Catholic tradition reads this passage through the lens of the Last Things — Death, Judgment, Heaven, and Hell — and through the virtue of the fear of the Lord. The Catechism of the Catholic Church teaches that "the fear of the Lord is the beginning of wisdom" (CCC 1831), rooting it among the gifts of the Holy Spirit. The "fear" of the righteous in verse 6 is precisely this gift: a salutary, life-ordering awe that reorients the soul away from self-sufficiency and toward God.
St. Augustine, in his Expositions of the Psalms, interprets the downfall of the boastful rich man as a warning against the sin of pride — the primal disorder of the will that substitutes the self for God. He sees the "uprooting from the land of the living" as a figure for the soul's separation from true Life, who is Christ himself (Jn 14:6). Augustine writes that those who trust in earthly abundance are like trees planted in shifting sand: their very prosperity is their peril.
St. Thomas Aquinas, in his commentary on the Psalms, emphasizes that the joy of the righteous at the fall of the wicked is not sinful delight (delectatio morbosa) but a legitimate act of justice — the intellect affirming that God's order has been vindicated, which is a form of the beatitude belonging to the peacemakers and the pure of heart.

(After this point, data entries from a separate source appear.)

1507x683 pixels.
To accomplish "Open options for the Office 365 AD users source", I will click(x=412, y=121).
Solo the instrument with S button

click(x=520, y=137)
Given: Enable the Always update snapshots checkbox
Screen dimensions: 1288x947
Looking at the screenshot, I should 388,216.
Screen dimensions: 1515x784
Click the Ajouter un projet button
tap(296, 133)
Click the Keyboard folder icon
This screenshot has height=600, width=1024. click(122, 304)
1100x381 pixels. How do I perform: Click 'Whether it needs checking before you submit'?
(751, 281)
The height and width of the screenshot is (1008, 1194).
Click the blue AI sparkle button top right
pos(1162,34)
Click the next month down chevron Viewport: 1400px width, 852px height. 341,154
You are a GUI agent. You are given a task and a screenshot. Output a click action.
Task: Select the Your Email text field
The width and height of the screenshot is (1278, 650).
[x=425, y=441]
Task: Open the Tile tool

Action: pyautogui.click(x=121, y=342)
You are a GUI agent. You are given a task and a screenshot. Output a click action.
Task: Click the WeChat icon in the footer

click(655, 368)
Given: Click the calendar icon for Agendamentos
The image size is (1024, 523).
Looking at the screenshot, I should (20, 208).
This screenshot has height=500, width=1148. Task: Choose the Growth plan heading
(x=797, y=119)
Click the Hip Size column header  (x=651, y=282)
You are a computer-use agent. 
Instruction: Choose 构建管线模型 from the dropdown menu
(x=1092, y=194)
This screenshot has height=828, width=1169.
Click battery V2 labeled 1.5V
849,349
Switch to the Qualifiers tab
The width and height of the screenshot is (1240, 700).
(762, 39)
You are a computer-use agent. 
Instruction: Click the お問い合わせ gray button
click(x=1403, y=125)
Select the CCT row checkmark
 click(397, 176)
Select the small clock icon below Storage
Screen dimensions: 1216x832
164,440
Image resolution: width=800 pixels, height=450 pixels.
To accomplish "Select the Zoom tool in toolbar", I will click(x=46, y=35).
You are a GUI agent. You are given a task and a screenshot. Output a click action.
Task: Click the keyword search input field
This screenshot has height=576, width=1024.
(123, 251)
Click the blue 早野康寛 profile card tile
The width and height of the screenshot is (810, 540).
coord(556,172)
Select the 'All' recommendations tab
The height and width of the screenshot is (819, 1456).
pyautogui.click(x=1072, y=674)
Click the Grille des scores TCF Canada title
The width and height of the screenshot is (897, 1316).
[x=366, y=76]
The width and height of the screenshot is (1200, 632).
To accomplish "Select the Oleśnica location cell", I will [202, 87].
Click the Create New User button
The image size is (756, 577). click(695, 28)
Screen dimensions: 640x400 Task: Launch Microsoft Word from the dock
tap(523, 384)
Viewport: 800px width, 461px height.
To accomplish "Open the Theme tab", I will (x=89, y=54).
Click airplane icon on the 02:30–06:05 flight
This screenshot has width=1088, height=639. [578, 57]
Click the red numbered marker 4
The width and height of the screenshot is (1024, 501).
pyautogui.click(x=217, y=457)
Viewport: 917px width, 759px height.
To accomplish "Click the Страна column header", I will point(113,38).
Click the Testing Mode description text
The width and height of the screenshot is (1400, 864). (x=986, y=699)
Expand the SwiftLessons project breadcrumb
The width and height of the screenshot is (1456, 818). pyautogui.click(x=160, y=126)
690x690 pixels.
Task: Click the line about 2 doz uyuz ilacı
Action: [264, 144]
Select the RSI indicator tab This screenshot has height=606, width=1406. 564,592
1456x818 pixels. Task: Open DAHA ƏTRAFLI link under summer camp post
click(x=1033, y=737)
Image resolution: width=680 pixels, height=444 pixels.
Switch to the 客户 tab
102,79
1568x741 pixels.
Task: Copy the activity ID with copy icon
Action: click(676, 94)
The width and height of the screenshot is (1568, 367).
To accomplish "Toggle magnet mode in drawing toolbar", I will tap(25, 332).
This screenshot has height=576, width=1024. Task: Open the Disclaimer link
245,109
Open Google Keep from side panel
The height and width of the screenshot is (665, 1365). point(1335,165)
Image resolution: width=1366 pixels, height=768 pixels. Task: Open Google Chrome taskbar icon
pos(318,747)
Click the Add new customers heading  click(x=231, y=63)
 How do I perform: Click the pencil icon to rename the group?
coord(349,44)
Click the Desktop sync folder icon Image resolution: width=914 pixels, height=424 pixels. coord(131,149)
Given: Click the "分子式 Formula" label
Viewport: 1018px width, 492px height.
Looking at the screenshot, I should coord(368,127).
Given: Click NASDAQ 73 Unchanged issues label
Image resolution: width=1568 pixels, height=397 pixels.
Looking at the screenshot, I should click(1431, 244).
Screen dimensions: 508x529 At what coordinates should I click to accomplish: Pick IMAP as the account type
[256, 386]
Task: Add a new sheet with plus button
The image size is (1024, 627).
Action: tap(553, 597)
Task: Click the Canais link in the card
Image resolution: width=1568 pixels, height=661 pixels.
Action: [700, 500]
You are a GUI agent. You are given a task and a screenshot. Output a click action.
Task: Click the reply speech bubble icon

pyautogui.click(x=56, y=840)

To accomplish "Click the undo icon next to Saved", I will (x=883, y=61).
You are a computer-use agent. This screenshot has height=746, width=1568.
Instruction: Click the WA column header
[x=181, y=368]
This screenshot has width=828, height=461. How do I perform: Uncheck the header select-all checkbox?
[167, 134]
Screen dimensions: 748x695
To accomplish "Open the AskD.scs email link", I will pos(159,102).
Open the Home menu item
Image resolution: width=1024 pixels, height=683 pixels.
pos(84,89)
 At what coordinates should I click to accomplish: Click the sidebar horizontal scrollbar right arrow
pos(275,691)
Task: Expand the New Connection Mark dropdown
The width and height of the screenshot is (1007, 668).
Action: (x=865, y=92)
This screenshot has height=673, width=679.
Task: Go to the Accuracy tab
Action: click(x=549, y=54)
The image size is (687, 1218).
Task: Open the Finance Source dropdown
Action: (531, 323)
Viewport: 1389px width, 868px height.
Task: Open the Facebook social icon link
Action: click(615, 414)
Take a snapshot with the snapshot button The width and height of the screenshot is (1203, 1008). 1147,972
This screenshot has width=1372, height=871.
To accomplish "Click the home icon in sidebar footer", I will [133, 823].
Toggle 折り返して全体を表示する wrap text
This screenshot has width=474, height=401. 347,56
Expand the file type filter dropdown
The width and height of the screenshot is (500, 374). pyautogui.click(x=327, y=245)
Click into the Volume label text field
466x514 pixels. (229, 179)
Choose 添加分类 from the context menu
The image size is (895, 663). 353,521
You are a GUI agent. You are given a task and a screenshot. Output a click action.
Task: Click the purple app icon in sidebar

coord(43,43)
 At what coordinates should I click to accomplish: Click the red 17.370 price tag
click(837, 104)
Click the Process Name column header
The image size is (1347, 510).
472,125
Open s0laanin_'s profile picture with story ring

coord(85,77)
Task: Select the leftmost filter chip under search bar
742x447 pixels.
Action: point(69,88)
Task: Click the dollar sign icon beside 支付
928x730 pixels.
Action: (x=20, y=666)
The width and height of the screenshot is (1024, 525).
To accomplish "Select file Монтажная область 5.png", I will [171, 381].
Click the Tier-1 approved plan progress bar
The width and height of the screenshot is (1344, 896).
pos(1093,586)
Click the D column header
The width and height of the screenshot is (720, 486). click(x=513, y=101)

The Catechism also affirms that final judgment will reveal the full truth of each person's relationship to God (CCC 1039). Psalm 52:5–7 anticipates this eschatological disclosure: the destruction of the wicked "reveals" who the man truly was — one who trusted not in God but in himself. This is a profound Catholic insight: identity before God is constituted not by achievement or wealth, but by trust and love.
In an age of curated self-sufficiency — where wealth, status, social media influence, and personal "brand" serve as the fortresses in which modern people place their ultimate trust — Psalm 52:5–7 delivers an uncomfortably precise diagnosis. The "man who did not make God his strength" is not an ancient villain; he is the contemporary professional who manages his life with brilliant competence and no prayer, the person whose security rests entirely on a portfolio, a reputation, or a network.
For today's Catholic, these verses offer a concrete examination of conscience: In what, practically, do I place my ultimate security? The Psalmist does not condemn the having of wealth or talent; he condemns the making of these things into a fortress — treating them as ultimate.
The "fear" of the righteous is equally instructive. Catholics are called not to watch the downfall of others with smugness, but to look upon every instance of human failure and divine judgment as a summons to deeper conversion and humility. The daily Examen, recommended by St. Ignatius of Loyola and endorsed throughout Catholic spiritual tradition, is a practical tool for regularly asking: Am I building on God, or on myself? This psalm invites that honest reckoning.